UK subprime lender Amigo plans move into music streaming
Unlock the Editor’s Digest for free
Roula Khalaf, Editor of the FT, selects her favourite stories in this weekly newsletter.
Amigo Holdings, the ailing UK subprime lender currently winding down its business, is in talks over a move into the music and film streaming market in a bid to generate “some small value” for shareholders.
The company said on Tuesday that it had entered exclusive discussions with a group led by Craven House Capital to buy Norway-based music streaming service ONE Bas.com, Swedish film streaming service TV Zinos, payments provider Payzinos and another company, in exchange for newly issued Amigo shares.
Amigo’s shares have been suspended from trading pending more news on the deals. The company said that if the transactions went through, existing shareholders would be “significantly diluted”. The deals could result in a cash subscription of at least £5mn for newly issued shares, it added.
The agreement to enter exclusive talks until December 14 comes after an “extensive search” for financing for Amigo’s lending business, a task that the company concluded was “effectively not possible”.
If completed, the deals would deliver “some small value to shareholders which wouldn’t be possible otherwise”, said chief executive Danny Malone.

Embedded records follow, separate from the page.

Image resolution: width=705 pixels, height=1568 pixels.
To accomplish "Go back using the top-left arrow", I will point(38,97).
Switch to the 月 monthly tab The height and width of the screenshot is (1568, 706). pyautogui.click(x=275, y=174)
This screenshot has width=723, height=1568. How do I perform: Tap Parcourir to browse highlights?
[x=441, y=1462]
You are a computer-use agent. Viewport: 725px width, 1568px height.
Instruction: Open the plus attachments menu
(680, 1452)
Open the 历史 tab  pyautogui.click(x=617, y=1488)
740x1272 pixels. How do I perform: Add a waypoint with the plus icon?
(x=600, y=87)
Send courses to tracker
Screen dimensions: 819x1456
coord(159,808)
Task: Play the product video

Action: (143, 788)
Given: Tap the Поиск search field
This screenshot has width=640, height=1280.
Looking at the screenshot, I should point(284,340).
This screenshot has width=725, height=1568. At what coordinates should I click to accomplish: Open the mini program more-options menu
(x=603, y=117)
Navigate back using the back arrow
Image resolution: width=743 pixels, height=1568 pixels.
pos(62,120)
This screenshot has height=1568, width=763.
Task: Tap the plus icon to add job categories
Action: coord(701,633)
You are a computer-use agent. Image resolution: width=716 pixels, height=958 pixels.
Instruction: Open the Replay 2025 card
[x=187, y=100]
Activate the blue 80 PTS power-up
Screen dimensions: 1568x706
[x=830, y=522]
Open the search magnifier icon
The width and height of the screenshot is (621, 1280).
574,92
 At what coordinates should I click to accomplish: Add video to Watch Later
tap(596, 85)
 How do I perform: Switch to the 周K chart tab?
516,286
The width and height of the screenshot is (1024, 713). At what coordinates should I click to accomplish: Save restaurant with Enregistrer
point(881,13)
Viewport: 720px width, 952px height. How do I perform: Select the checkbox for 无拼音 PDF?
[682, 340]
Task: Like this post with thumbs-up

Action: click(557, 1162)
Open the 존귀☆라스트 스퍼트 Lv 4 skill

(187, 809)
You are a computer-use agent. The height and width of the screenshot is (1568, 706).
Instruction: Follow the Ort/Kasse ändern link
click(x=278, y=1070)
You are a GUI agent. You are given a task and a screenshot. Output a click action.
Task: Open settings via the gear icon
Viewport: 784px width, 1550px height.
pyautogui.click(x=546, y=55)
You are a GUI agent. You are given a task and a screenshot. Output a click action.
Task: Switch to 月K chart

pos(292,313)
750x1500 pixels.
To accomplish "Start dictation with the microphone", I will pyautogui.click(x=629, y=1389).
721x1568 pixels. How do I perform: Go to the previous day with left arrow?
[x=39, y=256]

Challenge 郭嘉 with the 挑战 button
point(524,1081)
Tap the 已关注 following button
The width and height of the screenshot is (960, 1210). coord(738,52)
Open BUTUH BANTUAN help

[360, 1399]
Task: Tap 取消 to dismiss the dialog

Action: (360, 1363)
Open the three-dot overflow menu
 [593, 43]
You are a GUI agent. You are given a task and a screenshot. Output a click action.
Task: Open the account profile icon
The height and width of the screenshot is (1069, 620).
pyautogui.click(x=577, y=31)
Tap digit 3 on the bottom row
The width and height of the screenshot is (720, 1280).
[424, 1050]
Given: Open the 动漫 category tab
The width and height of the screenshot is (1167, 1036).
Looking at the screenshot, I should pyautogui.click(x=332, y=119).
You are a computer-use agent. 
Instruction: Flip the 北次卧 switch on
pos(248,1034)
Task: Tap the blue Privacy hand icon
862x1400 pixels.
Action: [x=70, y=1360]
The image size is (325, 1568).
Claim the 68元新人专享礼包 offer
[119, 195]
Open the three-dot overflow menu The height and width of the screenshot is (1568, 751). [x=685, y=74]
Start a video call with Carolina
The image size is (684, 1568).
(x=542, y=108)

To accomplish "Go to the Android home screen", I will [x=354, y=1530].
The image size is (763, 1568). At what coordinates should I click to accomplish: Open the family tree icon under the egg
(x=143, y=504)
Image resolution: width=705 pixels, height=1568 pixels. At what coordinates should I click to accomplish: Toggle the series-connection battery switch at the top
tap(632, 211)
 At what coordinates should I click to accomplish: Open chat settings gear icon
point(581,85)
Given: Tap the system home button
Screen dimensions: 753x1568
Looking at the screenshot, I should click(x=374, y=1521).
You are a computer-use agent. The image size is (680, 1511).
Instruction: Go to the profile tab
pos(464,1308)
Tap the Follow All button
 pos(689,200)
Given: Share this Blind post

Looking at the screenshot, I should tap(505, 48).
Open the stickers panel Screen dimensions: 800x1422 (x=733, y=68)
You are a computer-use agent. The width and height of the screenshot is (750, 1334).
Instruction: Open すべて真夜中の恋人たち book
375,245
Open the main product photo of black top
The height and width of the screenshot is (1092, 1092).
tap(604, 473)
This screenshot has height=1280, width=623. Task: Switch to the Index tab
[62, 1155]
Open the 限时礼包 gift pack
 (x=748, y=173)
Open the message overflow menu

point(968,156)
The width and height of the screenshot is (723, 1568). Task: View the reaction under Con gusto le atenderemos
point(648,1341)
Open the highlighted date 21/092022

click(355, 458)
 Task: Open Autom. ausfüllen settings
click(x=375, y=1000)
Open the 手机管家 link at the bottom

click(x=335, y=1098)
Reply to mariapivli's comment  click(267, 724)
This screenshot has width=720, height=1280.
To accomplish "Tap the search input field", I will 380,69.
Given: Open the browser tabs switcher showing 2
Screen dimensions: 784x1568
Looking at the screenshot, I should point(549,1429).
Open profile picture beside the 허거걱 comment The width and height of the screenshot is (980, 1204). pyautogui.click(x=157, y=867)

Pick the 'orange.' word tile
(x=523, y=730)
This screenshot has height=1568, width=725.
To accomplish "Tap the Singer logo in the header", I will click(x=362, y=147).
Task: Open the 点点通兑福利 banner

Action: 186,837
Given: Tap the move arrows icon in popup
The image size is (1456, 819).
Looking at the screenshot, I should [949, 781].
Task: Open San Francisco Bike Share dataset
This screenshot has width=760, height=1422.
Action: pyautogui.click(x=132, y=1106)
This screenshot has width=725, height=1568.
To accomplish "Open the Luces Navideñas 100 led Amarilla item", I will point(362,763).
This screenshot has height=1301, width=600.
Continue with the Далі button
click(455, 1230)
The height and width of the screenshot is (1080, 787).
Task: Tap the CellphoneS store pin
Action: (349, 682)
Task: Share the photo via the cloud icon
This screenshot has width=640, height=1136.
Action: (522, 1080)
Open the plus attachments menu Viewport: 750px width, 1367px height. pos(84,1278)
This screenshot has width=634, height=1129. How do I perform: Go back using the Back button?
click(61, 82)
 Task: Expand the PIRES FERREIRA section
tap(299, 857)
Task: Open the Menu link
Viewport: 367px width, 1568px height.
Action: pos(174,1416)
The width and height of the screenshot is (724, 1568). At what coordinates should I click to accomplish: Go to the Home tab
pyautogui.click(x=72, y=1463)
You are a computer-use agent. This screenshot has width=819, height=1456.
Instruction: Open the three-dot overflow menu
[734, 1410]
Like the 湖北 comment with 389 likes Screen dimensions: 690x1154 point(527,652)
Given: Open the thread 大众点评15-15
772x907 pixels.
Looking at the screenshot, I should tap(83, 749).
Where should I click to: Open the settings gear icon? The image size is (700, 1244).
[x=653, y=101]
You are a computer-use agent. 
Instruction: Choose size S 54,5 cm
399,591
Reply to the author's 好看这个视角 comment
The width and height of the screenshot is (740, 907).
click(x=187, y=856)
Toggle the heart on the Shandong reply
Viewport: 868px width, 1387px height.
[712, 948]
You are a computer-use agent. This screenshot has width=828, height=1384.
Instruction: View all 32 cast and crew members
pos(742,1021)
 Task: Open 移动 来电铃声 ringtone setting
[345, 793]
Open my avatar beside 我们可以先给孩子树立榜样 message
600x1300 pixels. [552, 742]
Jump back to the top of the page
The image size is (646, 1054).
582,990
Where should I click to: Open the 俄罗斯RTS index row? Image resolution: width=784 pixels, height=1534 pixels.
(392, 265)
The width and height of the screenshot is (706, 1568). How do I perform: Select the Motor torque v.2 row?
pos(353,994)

“We have remained open to investment opportunities that would allow the business to restart, but have always said the likelihood of success to be very low,” he said. “Unfortunately that has been the case”.
The lender in March said it would halt all lending and wind down its business after several efforts to restructure it and its failure to raise a crucial £45mn from investors. The UK’s financial watchdog in February censured Amigo for failing to properly assess whether borrowers could afford its loans but spared it a £72.9mn fine to avoid “serious financial hardship”.
Amigo’s collapse as a lender came amid wider turmoil in the subprime lending market, which provides loans to borrowers who are unable to borrow from traditional lenders due to their credit histories. The sector took off in the wake of the great financial crisis before coming under regulatory scrutiny over the affordability of its loans.
A regulatory crackdown claimed some of the sector’s biggest names, including payday lender Wonga, which collapsed in 2018 following a flurry of claims from former customers.
Liam Evans, director at Alvarez & Marsal, said the move into streaming was part of a wider diversification trend within financial services companies.
“In this space of high-cost loans it’s very difficult to generate capital . . . what this is going to do for Amigo is generate access to customers that it can then revert back into loans in the medium term” said Evans, adding this would allow the lender to avoid going through brokers to acquire customers.
Malone, who resigned from the top job in May, would continue to lead Amigo past his notice period until the end of the year in an effort to help with the negotiations, the company said. Amigo would continue to wind down its lending business as planned, it added.
Shares in Amigo have plummeted since its £1.3bn listing in 2018 with the group now trading with a market value of £1.8mn.